START Excerpted records
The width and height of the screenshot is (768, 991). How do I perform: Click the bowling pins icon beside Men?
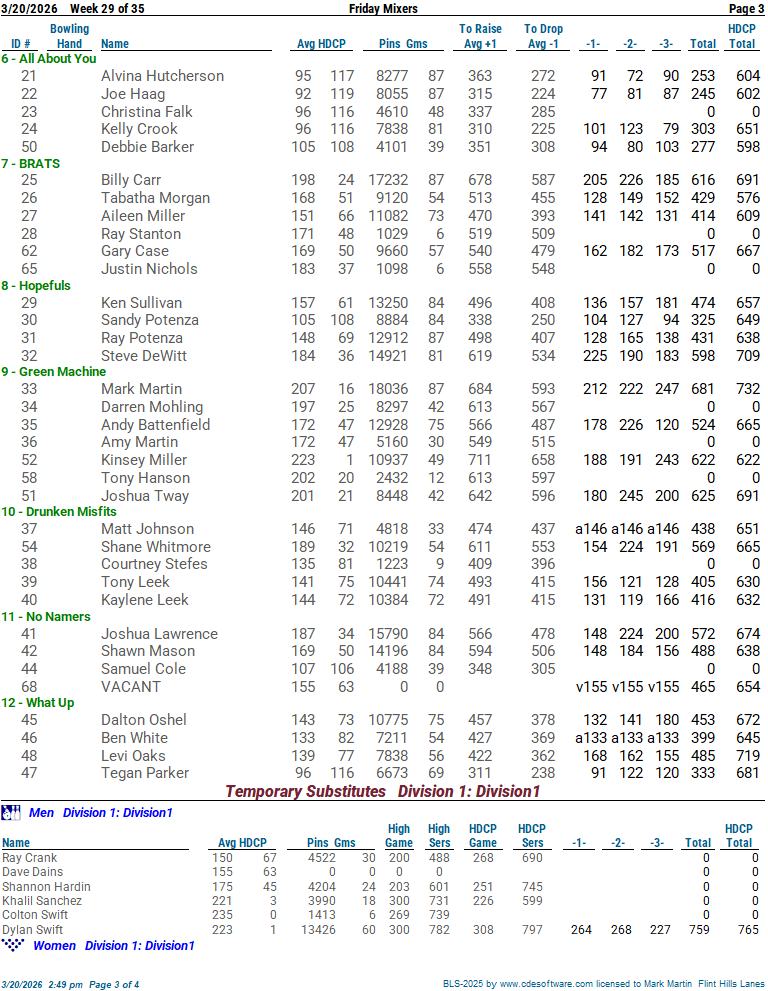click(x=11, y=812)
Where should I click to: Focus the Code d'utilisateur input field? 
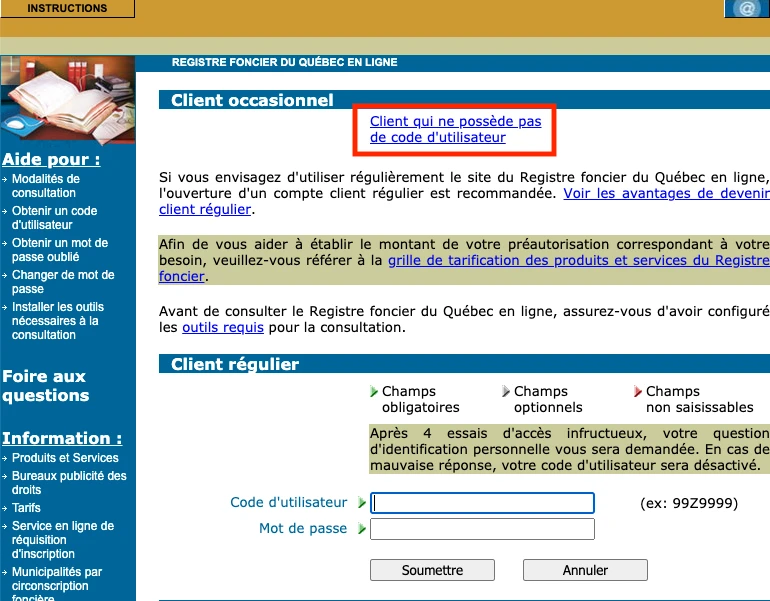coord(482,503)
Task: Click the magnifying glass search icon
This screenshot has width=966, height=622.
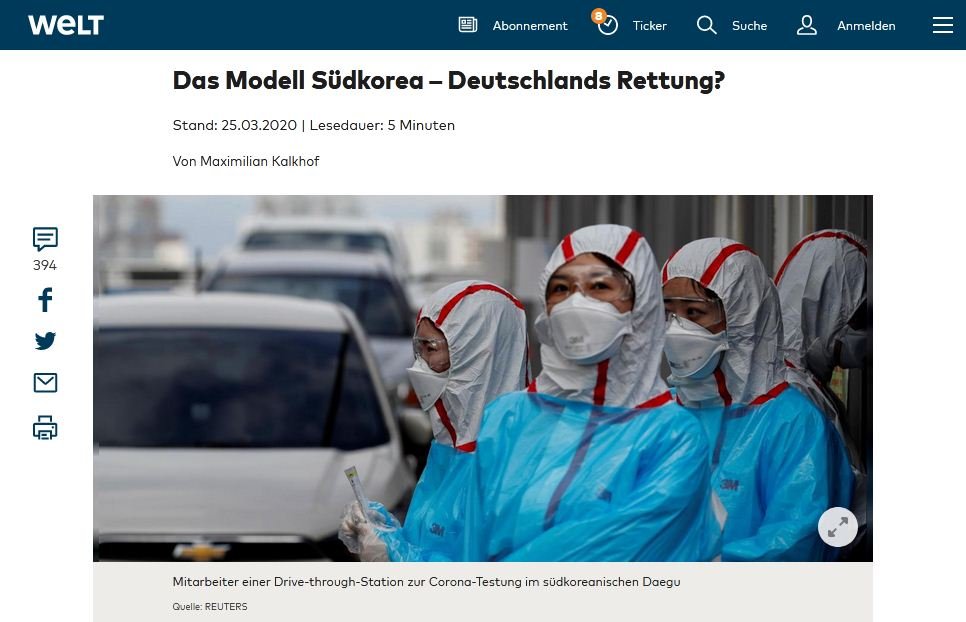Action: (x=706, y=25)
END Excerpted records
START Excerpted records
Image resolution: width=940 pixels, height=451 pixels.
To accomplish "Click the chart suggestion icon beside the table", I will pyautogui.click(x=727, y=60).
END Excerpted records
START Excerpted records
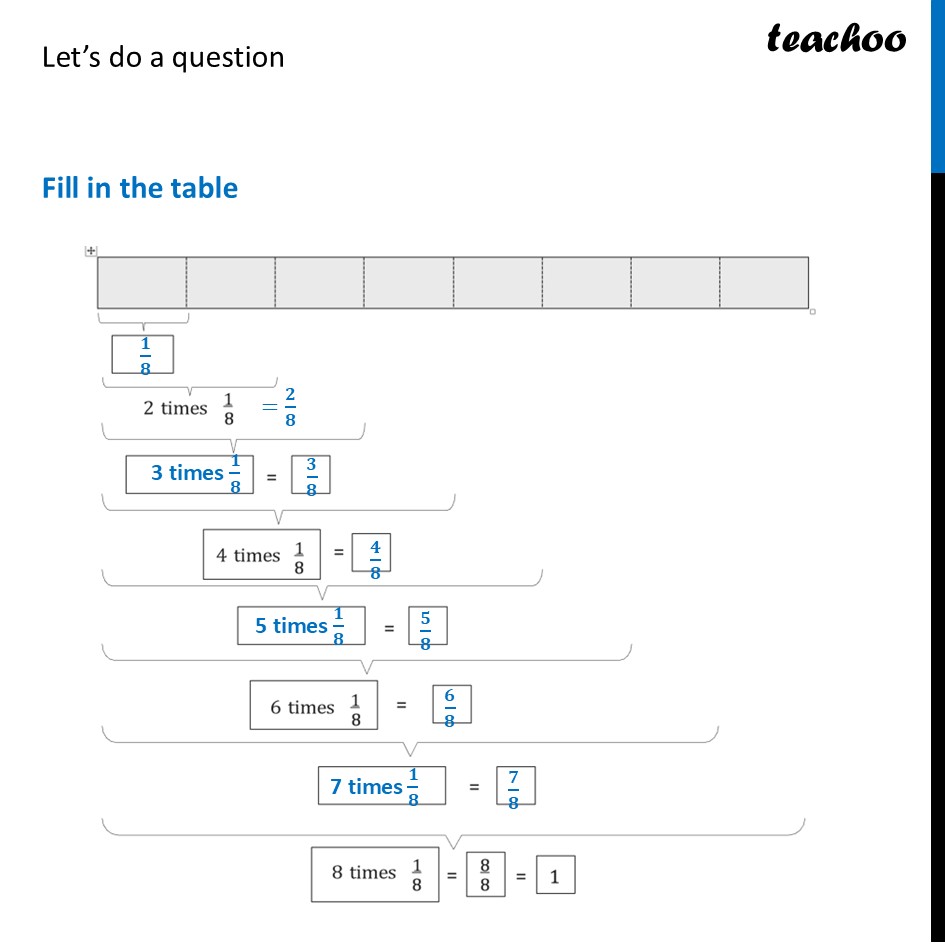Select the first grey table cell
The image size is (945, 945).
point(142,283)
END Excerpted records
*Problem to work on*
Copy back exactly the lines above from the one containing "The width and" through the one containing "Task: Click the magnifying glass search icon", and leave every picture behind.

*Response to this exercise*
The width and height of the screenshot is (768, 991). How do I perform: Click the bowling pins icon beside Men?
click(x=11, y=812)
Where should I click to: Focus the Code d'utilisateur input field? 
coord(482,503)
Task: Click the magnifying glass search icon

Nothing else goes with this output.